▶ TO BE DONE:
Swap every "Task" in the material below for "Goal" and write out all of it again with nothing else changed. Leave out the pictures.

▶ Material from a data collection:

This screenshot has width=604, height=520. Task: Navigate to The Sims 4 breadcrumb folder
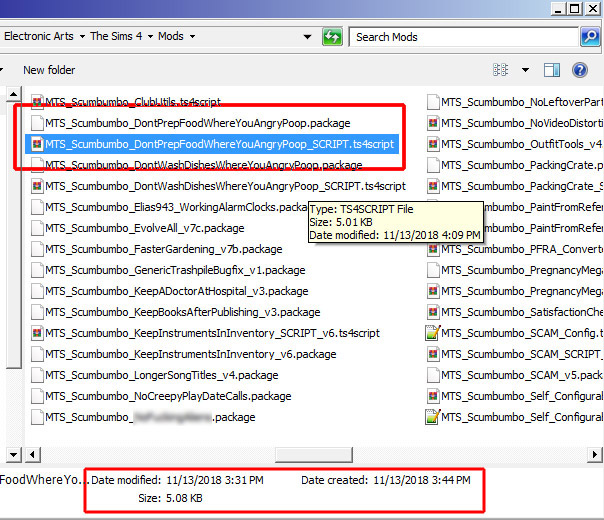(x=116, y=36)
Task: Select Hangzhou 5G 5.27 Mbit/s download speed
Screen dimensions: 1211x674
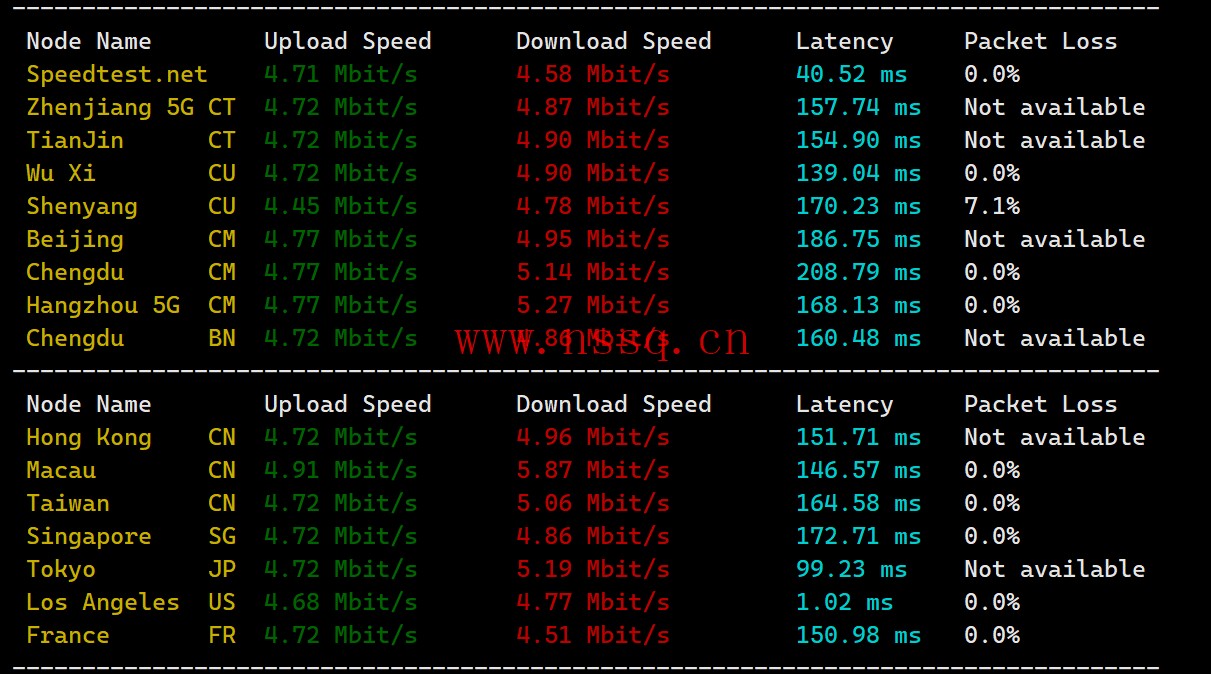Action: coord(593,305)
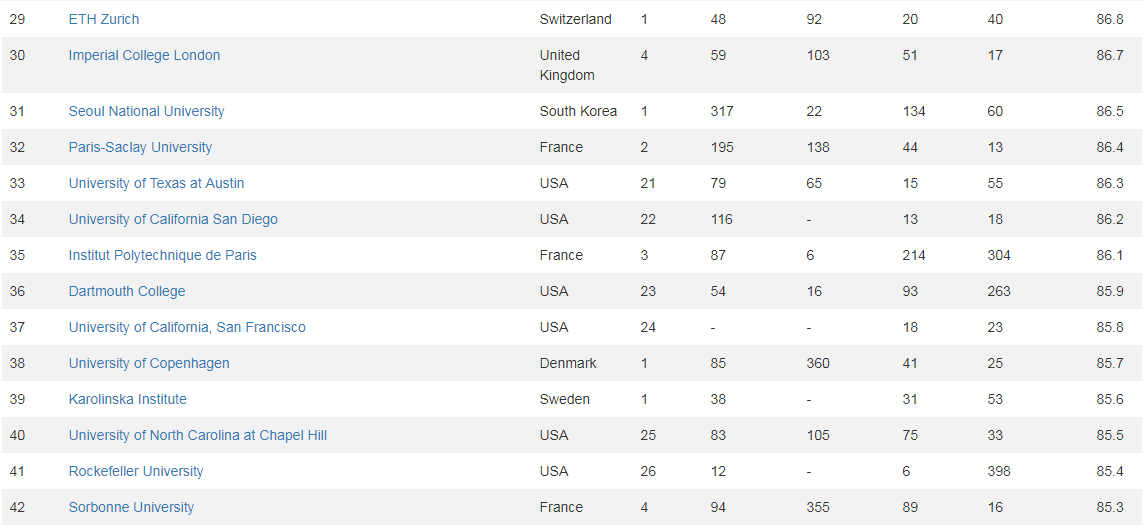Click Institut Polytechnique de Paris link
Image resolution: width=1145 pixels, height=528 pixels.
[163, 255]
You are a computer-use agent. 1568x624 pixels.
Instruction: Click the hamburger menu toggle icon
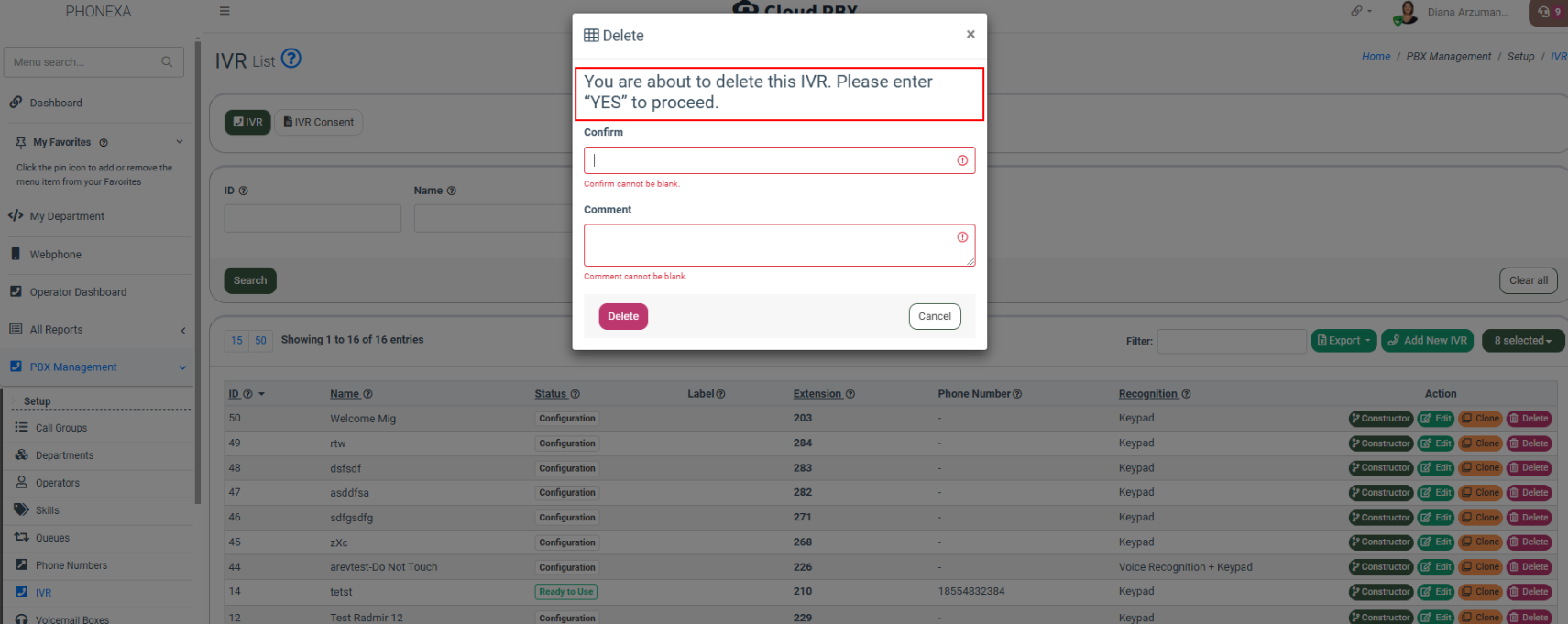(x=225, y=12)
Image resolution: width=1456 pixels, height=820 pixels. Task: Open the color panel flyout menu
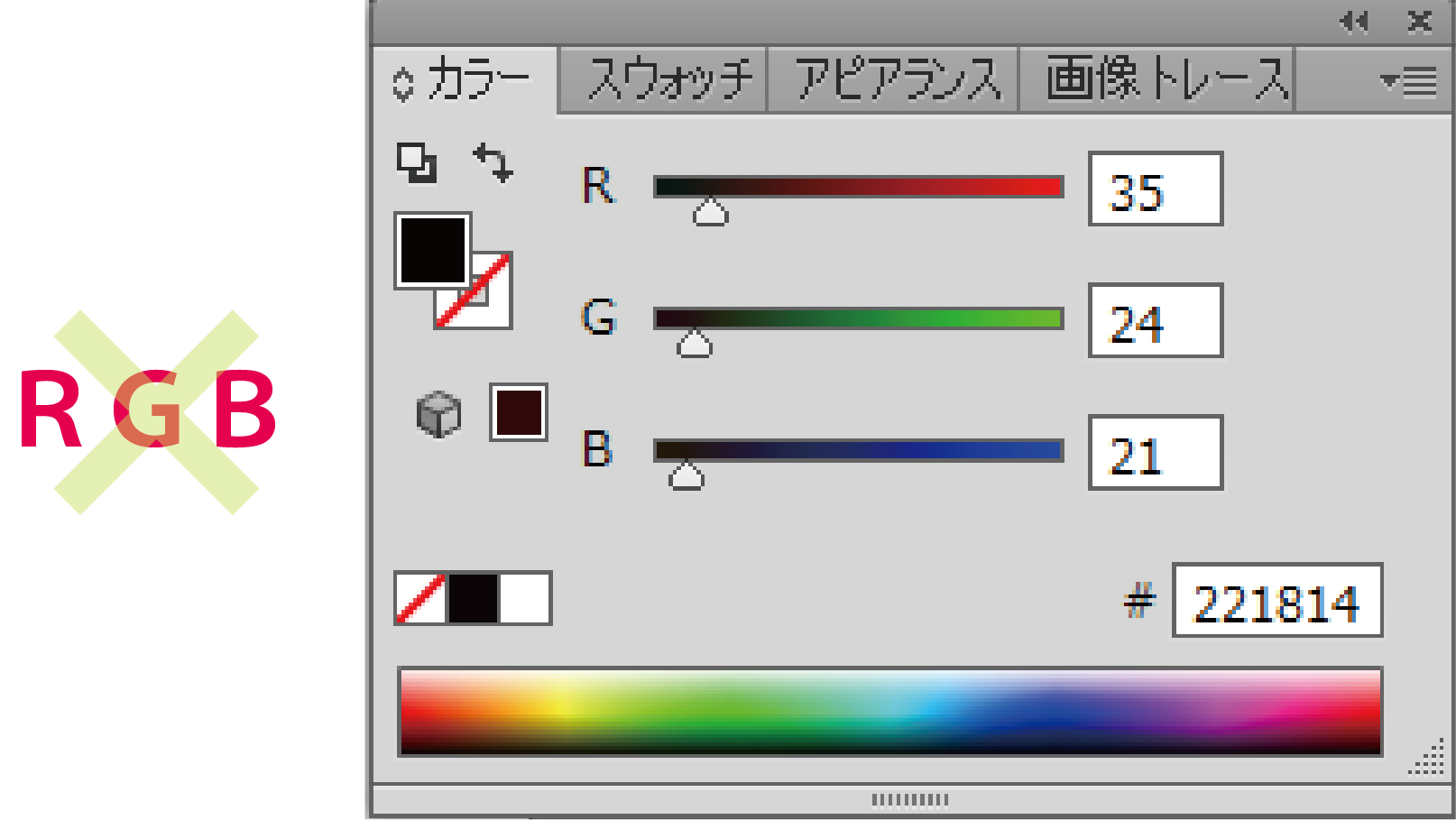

▶ EXERCISE ANSWER:
This screenshot has width=604, height=520. Goal: Navigate to The Sims 4 breadcrumb folder
(x=116, y=36)
Goal: Select Hangzhou 5G 5.27 Mbit/s download speed
Screen dimensions: 1211x674
Action: coord(593,305)
Click Institut Polytechnique de Paris link
Image resolution: width=1145 pixels, height=528 pixels.
[163, 255]
You are a computer-use agent. 1568x624 pixels.
Instruction: Click the hamburger menu toggle icon
(x=225, y=12)
Image resolution: width=1456 pixels, height=820 pixels. Goal: Open the color panel flyout menu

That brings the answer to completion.